Vertraulichkeit ist das höchste Gebot
Die Vertraulichkeit des Hinweisgebers und Dritter muss bei allen Meldewegen gewährleistet sein. Das ist in § 8 HinSchG festgelegt. Das bedeutet, dass das System die Identität der Hinweisgeber, der in den Meldungen erwähnten Personen sowie anderer betroffener Personen schützen muss. Was ist konkret damit gemeint? Zum einen sollten nur die Personen, die für die Entgegennahme und Bearbeitung der Meldungen verantwortlich sind, Zugang zu diesen Informationen haben. Die Offenlegung der personenbezogenen Daten gegenüber anderen Personen darf nur mit ausdrücklicher Zustimmung erfolgen. In Ausnahmefällen, wie beispielsweise in Strafverfahren auf Anforderung der Strafverfolgungsbehörden, müssen die Informationen mitgeteilt werden.
Interne Zuständigkeiten regeln
Die Zuständigkeit innerhalb des Unternehmens muss klar definiert sein, und es sollten Personen oder Abteilungen bestimmt werden, die die Meldungen entgegennehmen, den Eingang der Meldung innerhalb von 7 Tagen bestätigen, die Meldungen prüfen, geeignete Folgemaßnahmen einleiten und die Hinweisgeber innerhalb von 3 Monaten über getroffene Maßnahmen informieren. Die genaue Organisationsstruktur hängt von der Größe und Art des Unternehmens ab.
Bearbeitungsfristen beachten
Die Bearbeitungsfristen gemäß § 17 des HinSchG müssen eingehalten werden. Das schließt die Bestätigung des Meldungseingangs innerhalb von 7 Tagen ein. Hinzu kommt die Benachrichtigung des Hinweisgebers über geplante oder bereits ergriffene Maßnahmen innerhalb von 3 Monaten nach Bestätigung des Eingangs.
Folgemaßnahmen ergreifen und dokumentieren
Durch den Meldekanal muss sichergestellt werden, dass auch die ordnungsgemäßen Folgemaßnahmen gemäß § 18 des HinSchG eingeleitet werden können. Darunter fallen interne Untersuchungen, Maßnahmen zur Problemlösung, Verweis auf andere Meldekanäle oder Verfahren, Abschluss des Verfahrens aus Mangel an Beweisen oder anderen Gründen und gegebenenfalls die Meldung an zuständige Behörden.
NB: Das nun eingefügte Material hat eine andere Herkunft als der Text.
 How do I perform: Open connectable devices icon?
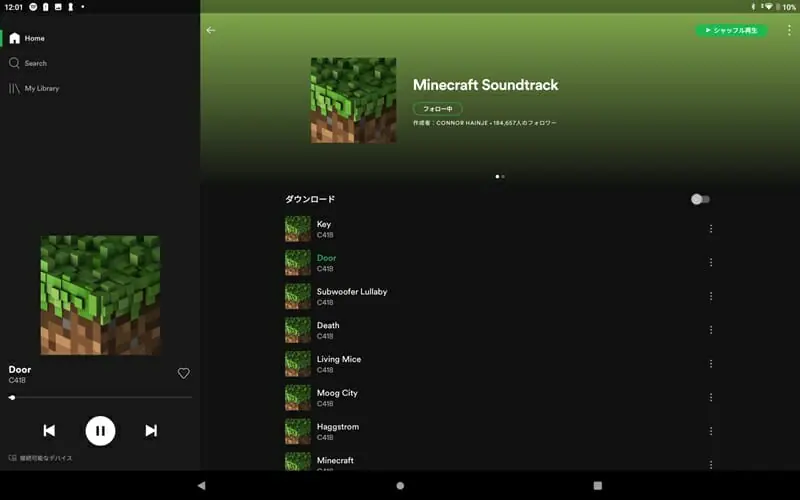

Achtung: Alle Meldungen müssen gemäß § 11 des HinSchG in Übereinstimmung mit den Vertraulichkeitspflichten dokumentiert werden. Die Art der Dokumentation hängt vom Kanal ab, über den die Meldung eingegangen ist. Die Dokumentationen sollten so gestaltet sein, dass sie gegebenenfalls als Beweismittel verwendet werden können und nach Abschluss des Verfahrens für drei Jahre aufbewahrt werden, es sei denn, es bestehen rechtliche Anforderungen für eine längere Aufbewahrung.
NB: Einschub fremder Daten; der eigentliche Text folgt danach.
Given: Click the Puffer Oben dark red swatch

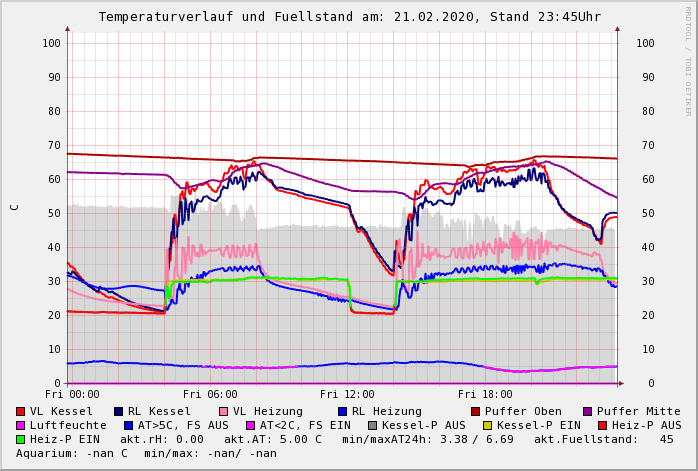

Wichtig: Unternehmen müssen Informationen über alternative externe Meldeverfahren gemäß § 13 Absatz 2 des HinSchG bereitstellen, die für zuständige Behörden und Organe der Europäischen Union zugänglich sind. Ganz einfach gelingt dies mit einer professionellen und DSVO-konformen Profi-Software.
Datenschutz beachten
Bei der Verarbeitung personenbezogener Daten im Hinweisgebersystem müssen die Datenschutzvorschriften gemäß der EU-Datenschutzgrundverordnung und dem Bundesdatenschutzgesetz eingehalten werden. Dies beinhaltet die Festlegung von Aufbewahrungs- und Löschfristen sowie die Erstellung einer Datenschutzerklärung für Hinweisgeber. Falls es einen Betriebsrat gibt, müssen dessen Mitbestimmungsrechte gemäß § 87 Absatz 1 Nummer 6 des Betriebsverfassungsgesetzes beachtet werden, insbesondere wenn die Identifikation des Hinweisgebers möglich ist. Die frühzeitige Einbindung des Betriebsrats in Gespräche ist generell ratsam, wenn es um Meldekanäle für Hinweisgeber geht.